• **TASK OBJECTIVE**
The full listing below should be returned without a single change.

• **PROVIDED DATA**
=-=-=

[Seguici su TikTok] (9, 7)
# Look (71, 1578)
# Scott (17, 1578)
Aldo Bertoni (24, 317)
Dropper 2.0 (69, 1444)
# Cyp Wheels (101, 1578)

=-=-=

• **TASK RESULT**
[Seguici su TikTok] (9, 7)
# Look (71, 1578)
# Scott (17, 1578)
Aldo Bertoni (24, 317)
Dropper 2.0 (69, 1444)
# Cyp Wheels (101, 1578)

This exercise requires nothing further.